Academic panels focusing on global transitions—power, economic, cultural, legal, and institutional—will be held on Monday, Sept. 24, as part of the conference. It will be attended by select faculty and post-doctoral students.

Prior to the colloquium, on Sept. 7, Perry World House will convene two roundtables at the Penn Wharton China Center in Beijing to review how long-term objectives by China and the U.S. for the international order differ, and how each nation is pursuing its vision. A report on the discussion will be prepared to inform discussions during the Penn conference. 

Perry World House hosts global colloquiums in the spring and fall designed to bring together world leaders and academics to discuss large issues of the day. 

The events advance two main goals of the Perry World House, Burke-White says. “The first is to transform the culture of Penn by elevating conversations and engagement around global policy issues here on campus,” he says. “The second is to bring Penn’s academic knowledge to bear on solving big global policy challenges.” 
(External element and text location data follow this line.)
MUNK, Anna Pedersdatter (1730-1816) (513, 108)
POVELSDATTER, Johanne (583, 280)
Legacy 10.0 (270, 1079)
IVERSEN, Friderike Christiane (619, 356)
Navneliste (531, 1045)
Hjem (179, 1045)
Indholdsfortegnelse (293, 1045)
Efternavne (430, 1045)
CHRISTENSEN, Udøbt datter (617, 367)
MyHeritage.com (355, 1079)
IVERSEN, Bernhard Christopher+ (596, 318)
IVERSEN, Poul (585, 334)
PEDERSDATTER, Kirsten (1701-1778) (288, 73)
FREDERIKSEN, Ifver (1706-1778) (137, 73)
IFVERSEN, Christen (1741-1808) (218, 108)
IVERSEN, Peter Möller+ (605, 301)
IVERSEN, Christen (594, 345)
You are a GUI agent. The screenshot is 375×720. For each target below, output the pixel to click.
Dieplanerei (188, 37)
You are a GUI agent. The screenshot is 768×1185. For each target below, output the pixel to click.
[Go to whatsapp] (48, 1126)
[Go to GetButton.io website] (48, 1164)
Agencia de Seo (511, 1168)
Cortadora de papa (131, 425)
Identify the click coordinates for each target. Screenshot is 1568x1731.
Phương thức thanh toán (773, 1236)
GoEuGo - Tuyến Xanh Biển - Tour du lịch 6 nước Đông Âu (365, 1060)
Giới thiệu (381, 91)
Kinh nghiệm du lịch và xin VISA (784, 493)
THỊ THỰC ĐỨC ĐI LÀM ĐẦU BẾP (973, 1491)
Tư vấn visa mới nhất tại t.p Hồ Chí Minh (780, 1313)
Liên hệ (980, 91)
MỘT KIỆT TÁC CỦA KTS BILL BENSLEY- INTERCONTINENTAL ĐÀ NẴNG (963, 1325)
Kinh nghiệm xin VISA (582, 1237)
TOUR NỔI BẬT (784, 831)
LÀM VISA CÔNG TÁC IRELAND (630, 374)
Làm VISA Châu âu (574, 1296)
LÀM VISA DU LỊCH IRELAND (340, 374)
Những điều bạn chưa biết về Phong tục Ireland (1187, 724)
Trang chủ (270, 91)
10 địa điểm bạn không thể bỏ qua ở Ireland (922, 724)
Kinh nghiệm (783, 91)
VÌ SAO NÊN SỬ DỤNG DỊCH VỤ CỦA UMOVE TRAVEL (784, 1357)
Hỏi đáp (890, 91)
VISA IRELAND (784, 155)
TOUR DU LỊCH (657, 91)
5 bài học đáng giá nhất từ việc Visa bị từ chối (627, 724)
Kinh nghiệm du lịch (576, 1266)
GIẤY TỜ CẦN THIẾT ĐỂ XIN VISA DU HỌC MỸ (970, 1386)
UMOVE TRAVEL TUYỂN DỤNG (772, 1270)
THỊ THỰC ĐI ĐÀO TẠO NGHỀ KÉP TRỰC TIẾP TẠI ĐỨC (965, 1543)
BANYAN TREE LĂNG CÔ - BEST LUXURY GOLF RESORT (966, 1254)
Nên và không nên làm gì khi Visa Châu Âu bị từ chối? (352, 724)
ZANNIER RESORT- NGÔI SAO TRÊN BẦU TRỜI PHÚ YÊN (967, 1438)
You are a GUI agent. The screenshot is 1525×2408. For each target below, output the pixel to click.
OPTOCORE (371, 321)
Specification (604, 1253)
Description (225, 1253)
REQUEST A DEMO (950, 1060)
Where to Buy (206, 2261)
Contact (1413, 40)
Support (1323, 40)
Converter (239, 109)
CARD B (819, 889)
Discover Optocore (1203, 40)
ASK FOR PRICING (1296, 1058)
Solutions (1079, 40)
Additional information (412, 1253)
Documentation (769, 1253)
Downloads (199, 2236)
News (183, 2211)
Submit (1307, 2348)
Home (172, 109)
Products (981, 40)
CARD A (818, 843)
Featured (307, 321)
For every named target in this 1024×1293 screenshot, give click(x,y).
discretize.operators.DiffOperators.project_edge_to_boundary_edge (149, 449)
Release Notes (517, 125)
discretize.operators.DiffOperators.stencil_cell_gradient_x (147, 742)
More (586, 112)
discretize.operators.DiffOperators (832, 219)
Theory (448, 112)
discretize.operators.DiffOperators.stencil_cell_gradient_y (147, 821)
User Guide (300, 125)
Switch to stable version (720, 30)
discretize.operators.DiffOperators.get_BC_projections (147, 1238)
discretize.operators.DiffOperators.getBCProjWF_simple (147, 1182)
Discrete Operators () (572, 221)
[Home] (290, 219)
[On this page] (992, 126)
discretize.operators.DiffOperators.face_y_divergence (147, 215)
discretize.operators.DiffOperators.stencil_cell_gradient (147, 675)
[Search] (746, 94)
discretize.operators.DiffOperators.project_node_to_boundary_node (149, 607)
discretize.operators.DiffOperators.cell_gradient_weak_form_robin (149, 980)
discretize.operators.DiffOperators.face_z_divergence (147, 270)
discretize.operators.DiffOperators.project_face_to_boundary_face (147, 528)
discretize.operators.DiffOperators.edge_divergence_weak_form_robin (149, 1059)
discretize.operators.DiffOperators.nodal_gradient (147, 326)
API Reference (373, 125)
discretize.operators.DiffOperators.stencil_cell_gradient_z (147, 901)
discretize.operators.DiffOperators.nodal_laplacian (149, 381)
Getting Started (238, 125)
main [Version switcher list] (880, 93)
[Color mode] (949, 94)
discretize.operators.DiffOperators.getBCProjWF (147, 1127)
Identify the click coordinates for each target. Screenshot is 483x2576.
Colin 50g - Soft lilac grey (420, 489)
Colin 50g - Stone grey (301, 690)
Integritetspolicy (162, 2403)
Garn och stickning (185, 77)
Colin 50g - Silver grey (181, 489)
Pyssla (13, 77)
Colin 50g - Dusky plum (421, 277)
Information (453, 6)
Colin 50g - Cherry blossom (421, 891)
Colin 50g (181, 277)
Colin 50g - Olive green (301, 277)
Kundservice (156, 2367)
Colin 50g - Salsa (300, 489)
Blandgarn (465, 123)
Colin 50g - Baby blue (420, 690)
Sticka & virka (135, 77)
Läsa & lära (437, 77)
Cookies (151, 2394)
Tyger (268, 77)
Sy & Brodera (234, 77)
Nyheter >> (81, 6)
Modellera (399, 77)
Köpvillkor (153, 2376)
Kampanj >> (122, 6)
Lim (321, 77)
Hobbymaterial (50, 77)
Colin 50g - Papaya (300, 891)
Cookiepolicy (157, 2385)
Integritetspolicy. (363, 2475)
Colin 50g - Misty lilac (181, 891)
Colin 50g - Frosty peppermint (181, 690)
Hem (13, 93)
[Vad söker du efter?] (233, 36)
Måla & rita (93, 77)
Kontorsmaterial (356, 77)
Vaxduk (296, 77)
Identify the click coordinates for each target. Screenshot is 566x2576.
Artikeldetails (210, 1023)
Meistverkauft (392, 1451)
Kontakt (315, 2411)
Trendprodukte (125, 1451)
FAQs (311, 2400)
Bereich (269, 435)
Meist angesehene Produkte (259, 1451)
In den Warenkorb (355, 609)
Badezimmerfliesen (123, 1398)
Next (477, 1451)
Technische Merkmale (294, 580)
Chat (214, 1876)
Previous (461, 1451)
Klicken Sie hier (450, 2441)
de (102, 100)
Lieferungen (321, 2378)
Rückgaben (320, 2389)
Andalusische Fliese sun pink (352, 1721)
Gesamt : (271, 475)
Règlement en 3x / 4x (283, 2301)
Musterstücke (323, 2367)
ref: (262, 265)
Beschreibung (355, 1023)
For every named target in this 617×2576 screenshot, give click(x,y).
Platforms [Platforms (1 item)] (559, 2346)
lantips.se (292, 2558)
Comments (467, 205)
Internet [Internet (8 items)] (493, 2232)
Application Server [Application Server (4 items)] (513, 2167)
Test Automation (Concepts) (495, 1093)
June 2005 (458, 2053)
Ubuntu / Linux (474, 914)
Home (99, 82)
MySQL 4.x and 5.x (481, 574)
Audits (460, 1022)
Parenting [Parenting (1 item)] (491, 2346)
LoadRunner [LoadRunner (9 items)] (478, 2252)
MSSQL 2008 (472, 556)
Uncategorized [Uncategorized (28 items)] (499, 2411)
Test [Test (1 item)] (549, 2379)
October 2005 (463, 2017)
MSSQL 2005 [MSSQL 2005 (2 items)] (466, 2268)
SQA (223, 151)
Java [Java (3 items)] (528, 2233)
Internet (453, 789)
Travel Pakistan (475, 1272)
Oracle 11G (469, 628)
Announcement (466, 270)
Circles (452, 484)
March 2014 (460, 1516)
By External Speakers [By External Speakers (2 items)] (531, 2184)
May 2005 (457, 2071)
Throughout the year, the Perry World House brings world leaders to campus to speak and to work directly with faculty and students. In fact, McMaster, Rice, and Calderón will be among nine Perry World House Visiting Fellows coming to campus this academic year. 

“Penn is becoming a place where the most important policy thinkers of the moment routinely come to campus and talk with students and faculty,” Burke-White says, “bringing the academic work being done across Penn’s 12 schools to bear where it is most urgently needed.”